Catherine Spina and Aaron Viny Win Doris Duke Clinical Scientist Development Award

Catherine Spina, MD (left) and Aaron Viny, MD, recipients of a 2022 Clinical Scientist Development Award by Doris Duke Charitable Foundation

Two leading early-career physician-scientists at the Herbert Irving Comprehensive Cancer Center (HICCC) have received a 2022 Clinical Scientist Development Award by Doris Duke Charitable Foundation. Catherine Spina, MD, assistant professor of radiation oncology at Columbia University Vagelos College of Physicians and Surgeons (VP&S), and Aaron Viny, MD, assistant professor of medicine at VP&S, join a class of 16 recipients recognized for research that has the potential to advance the prevention, diagnosis and treatment of human disease.

Dr. Spina’s funded project is testing the combination of novel drugs blocking the adenosine signaling pathway combined with immunotherapy and ablative irradiation [highly focused radiation treatment] for men with low volume, or oligometastatic, prostate cancer. Dr. Spina and collaborators aim to understand what drives radioresistance in some patients, and develop a therapeutic strategy to improve outcomes and delay initiation of hormonal therapy.
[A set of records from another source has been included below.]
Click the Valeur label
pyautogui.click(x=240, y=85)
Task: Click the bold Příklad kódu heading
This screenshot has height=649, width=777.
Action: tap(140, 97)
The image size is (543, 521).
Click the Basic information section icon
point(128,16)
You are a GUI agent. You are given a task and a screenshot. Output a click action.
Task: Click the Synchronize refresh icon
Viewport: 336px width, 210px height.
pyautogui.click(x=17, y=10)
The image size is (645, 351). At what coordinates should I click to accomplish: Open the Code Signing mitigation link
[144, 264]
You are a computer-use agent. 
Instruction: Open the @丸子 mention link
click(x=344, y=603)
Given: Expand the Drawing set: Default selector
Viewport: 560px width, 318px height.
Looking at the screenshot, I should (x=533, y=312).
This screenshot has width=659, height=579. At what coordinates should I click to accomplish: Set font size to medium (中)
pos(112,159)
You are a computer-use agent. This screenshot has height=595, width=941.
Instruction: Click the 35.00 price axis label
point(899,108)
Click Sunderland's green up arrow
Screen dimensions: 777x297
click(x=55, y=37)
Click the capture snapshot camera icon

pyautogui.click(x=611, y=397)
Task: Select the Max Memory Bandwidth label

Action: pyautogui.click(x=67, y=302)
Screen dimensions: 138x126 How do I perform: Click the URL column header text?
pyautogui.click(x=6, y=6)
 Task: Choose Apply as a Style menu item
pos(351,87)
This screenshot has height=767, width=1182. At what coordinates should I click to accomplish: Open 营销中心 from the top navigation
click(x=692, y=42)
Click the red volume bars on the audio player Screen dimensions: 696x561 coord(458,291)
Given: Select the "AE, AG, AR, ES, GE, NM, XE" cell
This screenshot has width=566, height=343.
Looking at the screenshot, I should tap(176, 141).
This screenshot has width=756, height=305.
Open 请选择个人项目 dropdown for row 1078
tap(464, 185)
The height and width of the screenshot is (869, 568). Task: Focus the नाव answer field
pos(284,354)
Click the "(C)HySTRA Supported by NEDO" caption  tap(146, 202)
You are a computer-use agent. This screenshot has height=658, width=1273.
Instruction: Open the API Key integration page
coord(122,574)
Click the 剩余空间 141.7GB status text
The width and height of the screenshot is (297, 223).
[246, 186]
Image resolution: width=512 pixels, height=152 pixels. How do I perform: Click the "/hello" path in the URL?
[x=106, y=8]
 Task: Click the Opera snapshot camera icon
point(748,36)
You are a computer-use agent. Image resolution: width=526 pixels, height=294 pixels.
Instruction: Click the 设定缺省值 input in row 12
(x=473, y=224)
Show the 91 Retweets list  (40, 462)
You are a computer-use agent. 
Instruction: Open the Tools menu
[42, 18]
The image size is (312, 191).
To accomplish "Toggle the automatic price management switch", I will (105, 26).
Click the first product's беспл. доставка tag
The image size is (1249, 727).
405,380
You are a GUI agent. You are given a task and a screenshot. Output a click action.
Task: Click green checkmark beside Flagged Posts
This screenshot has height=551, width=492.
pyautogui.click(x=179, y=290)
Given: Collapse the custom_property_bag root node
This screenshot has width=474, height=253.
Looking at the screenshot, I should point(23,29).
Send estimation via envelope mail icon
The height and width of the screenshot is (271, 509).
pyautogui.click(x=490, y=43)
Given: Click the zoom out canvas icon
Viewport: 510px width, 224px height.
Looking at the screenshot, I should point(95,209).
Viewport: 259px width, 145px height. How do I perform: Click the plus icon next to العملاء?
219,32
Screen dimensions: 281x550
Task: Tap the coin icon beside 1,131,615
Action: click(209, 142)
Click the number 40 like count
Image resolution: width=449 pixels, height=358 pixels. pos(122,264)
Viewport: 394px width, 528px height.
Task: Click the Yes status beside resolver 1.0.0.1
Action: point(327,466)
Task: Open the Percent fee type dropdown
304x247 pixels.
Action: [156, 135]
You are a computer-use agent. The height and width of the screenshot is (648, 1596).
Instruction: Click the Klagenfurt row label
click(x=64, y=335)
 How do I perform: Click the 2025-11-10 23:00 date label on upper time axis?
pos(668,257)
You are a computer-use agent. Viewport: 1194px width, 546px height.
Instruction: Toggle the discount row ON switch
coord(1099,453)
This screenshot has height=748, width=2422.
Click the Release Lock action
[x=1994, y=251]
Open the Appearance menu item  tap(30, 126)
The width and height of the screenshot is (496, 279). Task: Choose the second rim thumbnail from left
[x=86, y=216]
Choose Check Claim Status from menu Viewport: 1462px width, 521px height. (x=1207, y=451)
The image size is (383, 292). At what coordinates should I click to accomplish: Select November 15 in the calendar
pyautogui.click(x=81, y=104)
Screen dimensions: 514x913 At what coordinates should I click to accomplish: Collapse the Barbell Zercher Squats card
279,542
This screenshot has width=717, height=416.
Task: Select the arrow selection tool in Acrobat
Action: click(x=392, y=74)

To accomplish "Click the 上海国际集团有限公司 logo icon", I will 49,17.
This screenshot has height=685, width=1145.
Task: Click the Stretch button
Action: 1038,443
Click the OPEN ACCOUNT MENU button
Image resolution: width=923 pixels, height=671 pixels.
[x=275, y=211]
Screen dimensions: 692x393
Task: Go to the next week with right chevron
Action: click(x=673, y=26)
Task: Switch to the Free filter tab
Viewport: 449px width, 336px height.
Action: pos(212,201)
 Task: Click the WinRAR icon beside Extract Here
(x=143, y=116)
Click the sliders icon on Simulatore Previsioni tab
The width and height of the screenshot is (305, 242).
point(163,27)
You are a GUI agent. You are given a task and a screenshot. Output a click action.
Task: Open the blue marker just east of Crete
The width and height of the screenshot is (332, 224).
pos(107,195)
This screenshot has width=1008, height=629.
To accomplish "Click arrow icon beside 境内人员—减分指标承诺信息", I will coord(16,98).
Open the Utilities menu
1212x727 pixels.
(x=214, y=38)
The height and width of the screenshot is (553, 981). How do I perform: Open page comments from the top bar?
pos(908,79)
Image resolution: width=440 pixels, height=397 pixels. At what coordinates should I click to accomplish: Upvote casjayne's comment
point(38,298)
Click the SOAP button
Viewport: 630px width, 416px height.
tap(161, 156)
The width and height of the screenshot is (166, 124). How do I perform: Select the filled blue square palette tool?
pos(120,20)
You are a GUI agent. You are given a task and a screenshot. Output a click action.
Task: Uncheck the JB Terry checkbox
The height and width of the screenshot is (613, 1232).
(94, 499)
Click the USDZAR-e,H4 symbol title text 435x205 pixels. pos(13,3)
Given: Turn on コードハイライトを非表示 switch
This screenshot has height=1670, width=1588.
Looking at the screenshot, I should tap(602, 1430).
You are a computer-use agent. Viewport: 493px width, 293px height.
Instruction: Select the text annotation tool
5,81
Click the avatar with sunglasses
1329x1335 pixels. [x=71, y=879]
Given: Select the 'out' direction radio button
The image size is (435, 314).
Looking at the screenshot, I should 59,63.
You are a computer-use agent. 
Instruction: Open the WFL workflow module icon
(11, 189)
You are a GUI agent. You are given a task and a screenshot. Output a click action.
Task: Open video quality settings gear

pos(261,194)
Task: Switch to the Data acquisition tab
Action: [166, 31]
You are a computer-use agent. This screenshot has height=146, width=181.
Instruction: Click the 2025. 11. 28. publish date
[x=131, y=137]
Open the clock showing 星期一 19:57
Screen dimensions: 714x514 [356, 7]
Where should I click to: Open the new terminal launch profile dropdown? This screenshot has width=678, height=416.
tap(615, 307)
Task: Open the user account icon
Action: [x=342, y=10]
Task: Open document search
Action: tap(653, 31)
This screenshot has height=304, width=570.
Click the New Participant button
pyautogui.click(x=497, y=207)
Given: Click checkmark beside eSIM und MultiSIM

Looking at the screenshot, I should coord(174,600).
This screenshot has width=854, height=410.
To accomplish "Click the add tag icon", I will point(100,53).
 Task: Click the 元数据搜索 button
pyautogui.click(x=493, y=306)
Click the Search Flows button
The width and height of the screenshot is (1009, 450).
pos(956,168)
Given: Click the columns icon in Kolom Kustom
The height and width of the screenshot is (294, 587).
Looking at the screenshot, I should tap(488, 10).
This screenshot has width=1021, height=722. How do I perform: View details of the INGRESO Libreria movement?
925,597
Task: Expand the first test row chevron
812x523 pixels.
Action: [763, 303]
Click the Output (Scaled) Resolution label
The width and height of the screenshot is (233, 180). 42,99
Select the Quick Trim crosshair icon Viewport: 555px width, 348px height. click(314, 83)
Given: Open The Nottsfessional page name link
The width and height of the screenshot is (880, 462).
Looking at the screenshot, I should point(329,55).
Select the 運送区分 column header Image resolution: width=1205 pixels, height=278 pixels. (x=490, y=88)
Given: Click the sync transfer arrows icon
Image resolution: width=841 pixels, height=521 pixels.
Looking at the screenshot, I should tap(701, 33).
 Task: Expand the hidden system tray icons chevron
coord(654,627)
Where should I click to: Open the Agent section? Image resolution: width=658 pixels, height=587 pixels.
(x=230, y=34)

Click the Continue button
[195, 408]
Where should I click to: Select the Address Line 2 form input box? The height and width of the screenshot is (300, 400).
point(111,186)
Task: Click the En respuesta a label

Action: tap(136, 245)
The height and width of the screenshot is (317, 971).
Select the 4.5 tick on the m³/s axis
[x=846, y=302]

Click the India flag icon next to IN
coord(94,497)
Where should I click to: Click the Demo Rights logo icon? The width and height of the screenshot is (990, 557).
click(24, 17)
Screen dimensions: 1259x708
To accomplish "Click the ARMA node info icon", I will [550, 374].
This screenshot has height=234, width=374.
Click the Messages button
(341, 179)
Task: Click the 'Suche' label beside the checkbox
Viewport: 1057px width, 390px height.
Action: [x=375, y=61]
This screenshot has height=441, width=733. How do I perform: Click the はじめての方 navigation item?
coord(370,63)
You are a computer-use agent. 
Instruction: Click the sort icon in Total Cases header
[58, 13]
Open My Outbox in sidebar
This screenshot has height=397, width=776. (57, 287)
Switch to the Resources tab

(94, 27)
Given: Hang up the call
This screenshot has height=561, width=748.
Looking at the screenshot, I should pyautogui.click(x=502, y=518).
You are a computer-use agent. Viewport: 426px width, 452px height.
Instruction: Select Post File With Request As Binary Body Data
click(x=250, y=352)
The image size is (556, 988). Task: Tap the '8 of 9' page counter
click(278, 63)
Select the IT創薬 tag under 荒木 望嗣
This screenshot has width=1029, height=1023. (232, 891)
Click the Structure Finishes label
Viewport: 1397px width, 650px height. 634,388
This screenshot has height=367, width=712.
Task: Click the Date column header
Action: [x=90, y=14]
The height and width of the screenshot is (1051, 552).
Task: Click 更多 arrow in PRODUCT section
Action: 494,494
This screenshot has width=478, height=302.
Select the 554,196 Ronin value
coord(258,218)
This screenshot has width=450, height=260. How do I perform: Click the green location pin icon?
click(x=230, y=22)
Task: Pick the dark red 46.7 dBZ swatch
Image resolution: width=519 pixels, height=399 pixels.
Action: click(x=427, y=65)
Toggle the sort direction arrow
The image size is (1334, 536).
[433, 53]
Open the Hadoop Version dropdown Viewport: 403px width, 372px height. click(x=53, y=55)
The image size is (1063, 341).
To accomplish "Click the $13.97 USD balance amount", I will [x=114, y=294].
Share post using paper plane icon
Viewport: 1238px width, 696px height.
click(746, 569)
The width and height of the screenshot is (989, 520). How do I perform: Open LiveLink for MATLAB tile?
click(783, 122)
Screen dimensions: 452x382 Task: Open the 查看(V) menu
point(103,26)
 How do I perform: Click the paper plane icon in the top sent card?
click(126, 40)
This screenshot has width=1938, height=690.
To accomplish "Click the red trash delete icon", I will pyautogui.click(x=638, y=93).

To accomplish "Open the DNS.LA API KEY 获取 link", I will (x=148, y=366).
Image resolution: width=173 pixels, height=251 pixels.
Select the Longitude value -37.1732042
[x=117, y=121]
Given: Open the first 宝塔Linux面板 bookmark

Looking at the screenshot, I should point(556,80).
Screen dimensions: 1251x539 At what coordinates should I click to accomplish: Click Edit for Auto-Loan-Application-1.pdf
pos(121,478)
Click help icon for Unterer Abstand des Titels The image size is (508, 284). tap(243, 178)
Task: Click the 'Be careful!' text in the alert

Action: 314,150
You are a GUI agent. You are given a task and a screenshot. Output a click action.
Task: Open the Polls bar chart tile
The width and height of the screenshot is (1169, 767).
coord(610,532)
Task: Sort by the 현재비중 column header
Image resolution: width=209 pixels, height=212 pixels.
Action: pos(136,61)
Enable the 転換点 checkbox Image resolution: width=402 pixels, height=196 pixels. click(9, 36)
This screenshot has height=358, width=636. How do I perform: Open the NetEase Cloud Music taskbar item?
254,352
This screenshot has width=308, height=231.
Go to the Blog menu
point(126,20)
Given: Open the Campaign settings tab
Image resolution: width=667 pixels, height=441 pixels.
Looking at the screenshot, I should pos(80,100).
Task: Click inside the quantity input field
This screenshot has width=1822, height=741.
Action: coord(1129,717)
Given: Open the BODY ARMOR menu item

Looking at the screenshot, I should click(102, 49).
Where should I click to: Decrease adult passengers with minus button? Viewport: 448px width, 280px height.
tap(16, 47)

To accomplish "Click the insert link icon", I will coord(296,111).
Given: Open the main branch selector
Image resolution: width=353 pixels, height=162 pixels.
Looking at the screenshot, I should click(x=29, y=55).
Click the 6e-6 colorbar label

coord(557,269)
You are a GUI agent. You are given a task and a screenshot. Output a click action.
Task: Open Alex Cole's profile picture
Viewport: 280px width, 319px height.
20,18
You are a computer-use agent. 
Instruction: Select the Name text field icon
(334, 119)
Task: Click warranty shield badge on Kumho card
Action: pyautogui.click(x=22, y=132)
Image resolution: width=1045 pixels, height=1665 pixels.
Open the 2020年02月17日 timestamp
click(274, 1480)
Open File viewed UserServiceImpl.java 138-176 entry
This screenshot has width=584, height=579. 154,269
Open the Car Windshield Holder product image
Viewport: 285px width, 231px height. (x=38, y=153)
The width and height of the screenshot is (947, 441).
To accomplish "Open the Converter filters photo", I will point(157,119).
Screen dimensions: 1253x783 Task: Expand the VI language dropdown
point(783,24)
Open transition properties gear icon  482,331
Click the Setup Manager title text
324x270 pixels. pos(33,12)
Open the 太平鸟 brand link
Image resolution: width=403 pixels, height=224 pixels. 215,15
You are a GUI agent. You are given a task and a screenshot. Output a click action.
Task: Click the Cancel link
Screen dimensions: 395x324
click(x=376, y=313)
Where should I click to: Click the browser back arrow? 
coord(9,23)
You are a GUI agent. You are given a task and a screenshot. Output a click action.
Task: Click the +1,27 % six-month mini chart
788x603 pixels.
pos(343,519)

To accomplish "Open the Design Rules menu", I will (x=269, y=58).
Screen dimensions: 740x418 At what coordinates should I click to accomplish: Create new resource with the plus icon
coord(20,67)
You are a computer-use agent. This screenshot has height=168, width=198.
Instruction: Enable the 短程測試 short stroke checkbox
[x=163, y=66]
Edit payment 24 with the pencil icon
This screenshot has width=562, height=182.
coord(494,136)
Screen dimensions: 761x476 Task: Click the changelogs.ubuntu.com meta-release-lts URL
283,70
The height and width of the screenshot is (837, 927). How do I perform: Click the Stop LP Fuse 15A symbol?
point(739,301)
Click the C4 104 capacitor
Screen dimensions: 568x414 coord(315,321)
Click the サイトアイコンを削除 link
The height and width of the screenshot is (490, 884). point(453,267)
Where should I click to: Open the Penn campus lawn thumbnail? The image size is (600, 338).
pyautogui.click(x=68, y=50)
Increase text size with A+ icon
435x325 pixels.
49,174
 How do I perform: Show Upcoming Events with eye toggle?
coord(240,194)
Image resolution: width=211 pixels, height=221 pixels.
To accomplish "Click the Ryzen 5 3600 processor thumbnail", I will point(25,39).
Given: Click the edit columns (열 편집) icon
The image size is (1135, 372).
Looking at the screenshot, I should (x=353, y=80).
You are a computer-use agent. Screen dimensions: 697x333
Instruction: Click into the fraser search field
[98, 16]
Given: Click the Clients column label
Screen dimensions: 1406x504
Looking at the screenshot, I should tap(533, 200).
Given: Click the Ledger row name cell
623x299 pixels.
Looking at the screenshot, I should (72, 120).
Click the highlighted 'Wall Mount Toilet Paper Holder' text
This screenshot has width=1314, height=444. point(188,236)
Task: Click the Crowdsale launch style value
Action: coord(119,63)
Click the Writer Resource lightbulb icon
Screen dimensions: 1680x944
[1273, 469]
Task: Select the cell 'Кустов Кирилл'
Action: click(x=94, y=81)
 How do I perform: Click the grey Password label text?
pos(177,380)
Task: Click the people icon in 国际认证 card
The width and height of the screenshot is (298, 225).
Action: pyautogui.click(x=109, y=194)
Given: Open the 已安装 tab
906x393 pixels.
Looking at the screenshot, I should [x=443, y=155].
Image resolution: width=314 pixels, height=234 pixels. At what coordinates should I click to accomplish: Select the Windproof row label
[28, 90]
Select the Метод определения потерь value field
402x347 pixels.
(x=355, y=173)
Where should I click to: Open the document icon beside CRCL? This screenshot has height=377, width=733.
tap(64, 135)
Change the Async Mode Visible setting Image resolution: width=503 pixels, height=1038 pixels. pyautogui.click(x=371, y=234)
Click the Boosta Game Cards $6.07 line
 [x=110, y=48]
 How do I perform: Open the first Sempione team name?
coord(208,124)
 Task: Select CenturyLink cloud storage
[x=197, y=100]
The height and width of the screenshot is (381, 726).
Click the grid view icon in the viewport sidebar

Dr. Viny’s project, co-funded by a prestigious Clinical Investigator Award by Damon Runyon Cancer Research Foundation, is addressing relapse in patients with acute myeloid leukemia (AML), a difficult-to-treat bone marrow and blood cancer. Dr. Viny and his lab are investigating the use of hypomethylating agents to treat AML that targets mutated genes responsible for adding or removing single carbon methyl groups to DNA. Building on prior research that found that these and other related mutations affect the 3D structure of the DNA in the leukemia cell, the Viny lab is further investigating whether the changes in the 3D structure are contributing to relapse in AML patients being treated with hypomethylating agents and to determine more effective therapies for AML.

Drs. Spina and Viny will each receive grants of $495,000 over three years.

“I am humbled, excited, and ever more motivated to continue to drive translational science that will have a meaningful impact on our patients' lives,” says Dr. Spina.